# start of Document text
If sliced bread was the best thing to happen to bread, then aren't sandwiches the best thing to happen because of sliced bread?

When you think about it, almost every cuisine on Earth has their version of the sandwich. The French have the Croque Monsieur. The Vietnamese have the Bahn Mi. And the countries of the Middle East have the Falafel.




However, no culture is more enthusiastic of putting something in between two slices of bread more than that of America. When you see a cuisine listed as "American" and wonder, like I do, what exactly does that mean, think of the sandwich. Because it is the sandwich that says more about who we are now more than any Johnny-Come-Lately cuisine that purports itself to be "New American". In fact, I'll go one step further and proclaim the Sandwich as the national symbol of modern American cuisine.

Reigning over the culinary landscape of neo-classical American cuisine are the Ham and Cheese, the Peanut Butter and Jelly, the Turkey Club, the Hot Dog, the Grilled (or "Toasted") Cheese, the Po Boy, the Philly Cheesesteak, the Hamburger, the Monte Cristo, the "French" Dip, and the classic BLT. Joining this American elite are the new immigrants, such as the Cuban Sandwich, Bahn Mi, the Falafel, the Gyro, and the Torta. Give me your poor, your tired, your huddled masses yearning to be free, and while you're at it, break out a sandwich or two!

Why do we love sandwiches so much? Maybe it's because of our busy lifestyles. Maybe it's the result of our industrious nature. Maybe it's something in the water. But, whatever it is, it's contagious. In fact, in some parts of the world, it's downright imperialist! Still, if you ask any American what food holds a special place in his or her memory, chances are the almighty sandwich makes a big impression.

I'll never forget the banana/mayonnaise (sometimes banana/peanut butter) sandwiches on white bread my Mom would make for me to take to school. Or my first Monte Cristo during my first trip to the original Rose's Deli in Portland, Oregon. Or the Cuban sandwiches I made when I worked at Ybor Pizza and Subs in Tampa, Florida. And, to a lesser degree, all of the hamburgers and Big Macs I made during my month-long stint at McDonalds, where I worked as a teen.

If you think about it, most of us eat a sandwich at least once a week, if not more. During the various jobs I've had, I've eaten sandwiches daily at times. When I use to work for an engineering firm on Second Street, I hung out a lot at Lee's Deli for their cheap, but huge, Turkey Clubs and/or Reubens. Lately I've been lurking around Little Paris on Stockton Street for their Bahn Mi (though occasionally I can be seen at Vietnam on Broadway). By the way, Little Paris has the best, but Vietnam makes the sandwich upon order.
# end of Document text
| To-do list |
**A)** Please reproduce part of the sandwich essay word for word, beginning at the words "When you think" and stopping after the words "modern American cuisine.".
**B)** Answer these questions from the sandwich essay:
(i) Which sandwich does it give as the French version?
(ii) Where did the writer have a first Monte Cristo?
(iii) How long was the writer's stint at McDonalds?
**C)** State whether each statement agrees with the sandwich essay, and quote the words that decide it:
(i) The writer once worked at Ybor Pizza and Subs in Tampa, Florida.
(ii) Little Paris makes the sandwich upon order.
(iii) The writer proclaims the Sandwich as the national symbol of modern American cuisine.
# start of Recorded information
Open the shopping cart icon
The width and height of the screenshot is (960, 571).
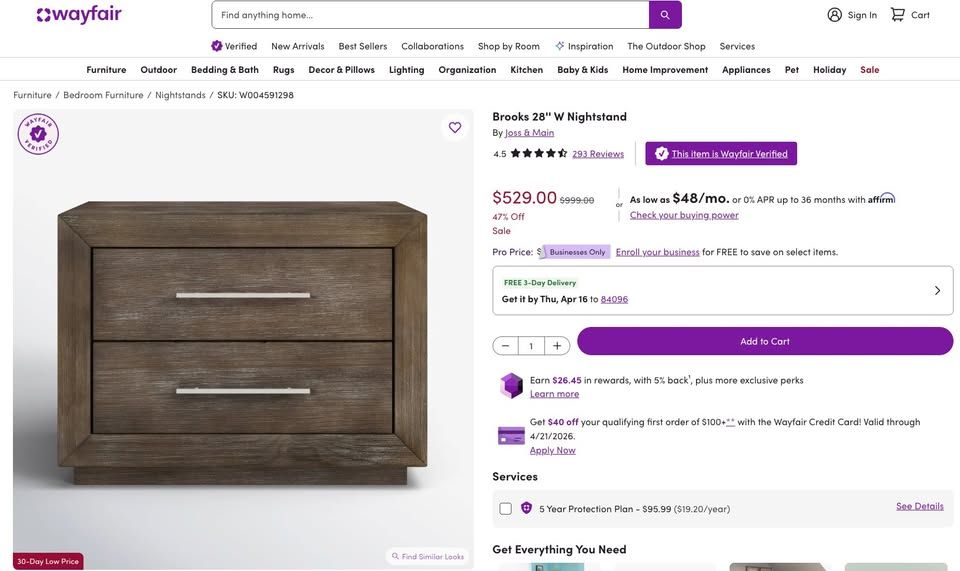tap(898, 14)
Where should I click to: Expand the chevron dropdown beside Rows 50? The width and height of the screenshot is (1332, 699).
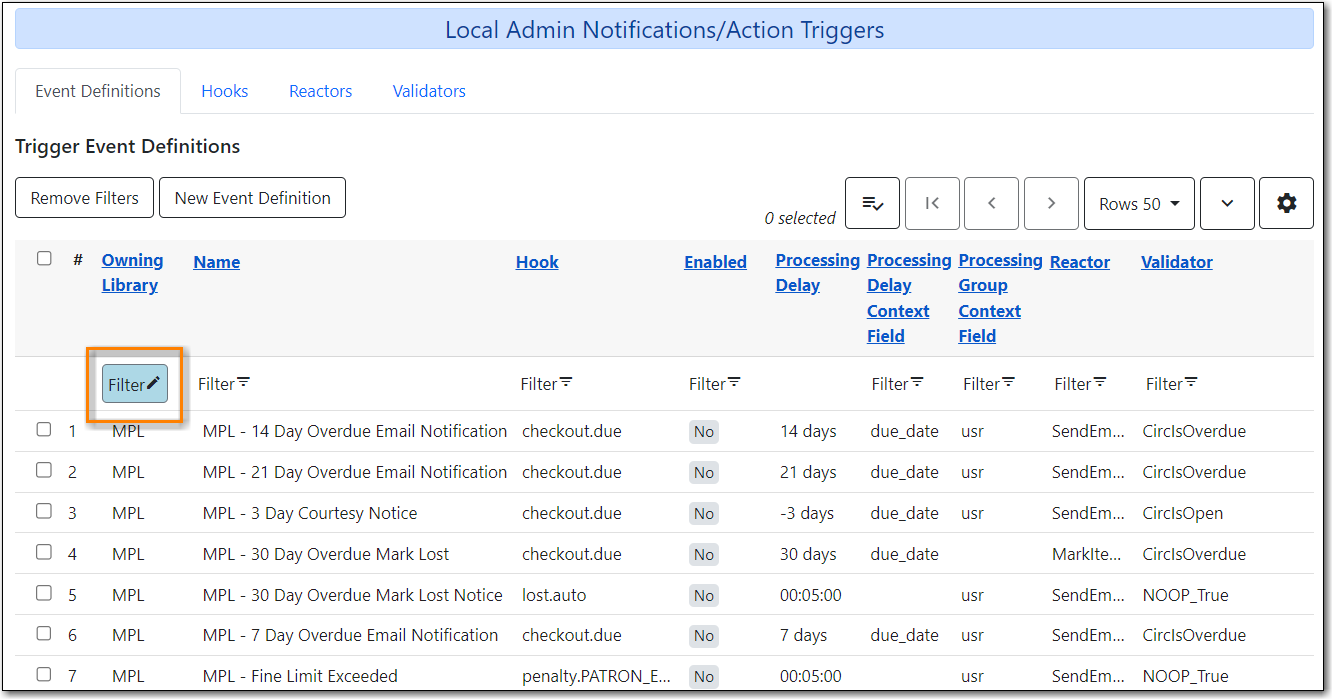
# end of Recorded information
| Solutions to the exercise |
**A)**
When you think about it, almost every cuisine on Earth has their version of the sandwich. The French have the Croque Monsieur. The Vietnamese have the Bahn Mi. And the countries of the Middle East have the Falafel.




However, no culture is more enthusiastic of putting something in between two slices of bread more than that of America. When you see a cuisine listed as "American" and wonder, like I do, what exactly does that mean, think of the sandwich. Because it is the sandwich that says more about who we are now more than any Johnny-Come-Lately cuisine that purports itself to be "New American". In fact, I'll go one step further and proclaim the Sandwich as the national symbol of modern American cuisine.

**B)**
(i) The Croque Monsieur.
(ii) At the original Rose's Deli in Portland, Oregon.
(iii) A month.

**C)**
(i) Yes: "Or the Cuban sandwiches I made when I worked at Ybor Pizza and Subs in Tampa, Florida."
(ii) No: "Little Paris has the best, but Vietnam makes the sandwich upon order."
(iii) Yes: "I'll go one step further and proclaim the Sandwich as the national symbol of modern American cuisine."